In my latest column for AIER, I write critically about the government of California’s recently announced antirust harassment of Amazon. Two slices:

To get a more complete and clearer view of this reality, ask: given that Amazon unquestionably does discourage third-party merchants who use its site from selling their wares on other sites at lower prices, why do these merchants nevertheless continue to offer their wares on Amazon’s site? The very existence of the problem about which California complains means that Amazon’s platform isn’t the only one available for use by these merchants. So the problem is obviously not that Amazon has a literal monopoly in the market for online platforms that merchants can use. Merchants have, and in practice take advantage of, the option to use platforms in addition to Amazon’s.

These other platforms open to merchants aren’t owned by fly-by-night operations. One is owned and operated by Target, another by Walmart.

So the State of California’s complaint against Amazon boils down to this: Amazon has made its platform so attractive to third-party merchants that large numbers of them willingly pay a premium in order to continue to use Amazon’s platform. This premium is paid to Amazon by these merchants when they effectively agree not to cut the prices they charge for wares offered for sale on non-Amazon sites.

What, exactly, does Amazon offer to third-party merchants in exchange for their paying this premium? I don’t know, for I’m not a third-party merchant. But I do know that Amazon offers something of value, for otherwise third-party merchants wouldn’t agree to the terms Amazon asks, or wouldn’t care if Amazon reduces the visibility of their offerings on its platform.

…..

Whatever is the source of the durability of the differentially superior service now available on Amazon’s platform was created by Amazon. The company was not gifted this competitive edge by luck or by leprechauns. The superiority of Amazon’s platform is the result of entrepreneurial creativity, risk-taking, and hard work. And the differential returns that Amazon now receives as a result of successfully discouraging third-party merchants from selling their wares on competing platforms at lower prices is the entrepreneurial profit that Amazon earns as a consequence of this entrepreneurial achievement.

Attempts to prevent Amazon from reaping this entrepreneurial profit will discourage not only it, but also other firms and entrepreneurs, from experimenting with differentially better ways to create value for customers. And so even if California successfully uses this antitrust action to lower today’s prices of goods sold on-line by third-party merchants, consumers will find tomorrow’s prices and quality worse as on-line retail platforms and platform features fail to improve as fast and as much as they would have improved had this stunt by California’s government not succeeded.

Since it began in the U.S. in 1889, antitrust has often been fueled by the hubris of intellectuals and government officials who do not realize that what the late Nobel-laureate economist Oliver Williamson called “the economic institutions of capitalism” are in reality mind-bogglingly creative, nuanced, and complex.

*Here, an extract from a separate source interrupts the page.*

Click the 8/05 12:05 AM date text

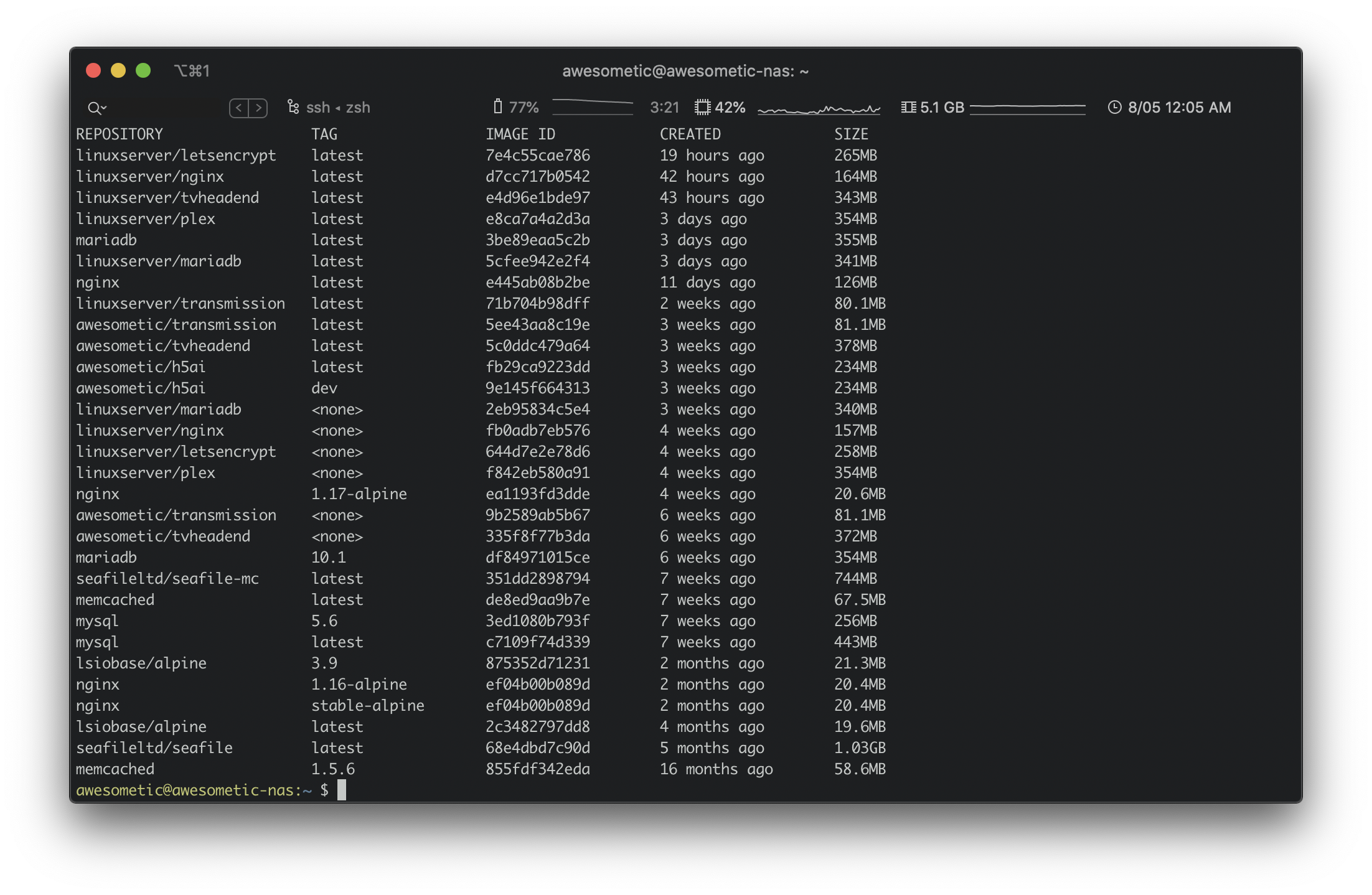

These intellectuals and officials arrogantly suppose that any contractual terms or organizational arrangements that they cannot immediately understand as serving competition must therefore be devious exercises of monopoly power or attempts to secure such power. Such is the case with California’s new antitrust attack on Amazon. Yet only a bit of dispassionate thought about the facts of this case makes plain that interfering with third-party merchants’ contractual arrangements with Amazon will quite possibly make consumers worse off even in the near term, and will certainly make consumers worse off over time.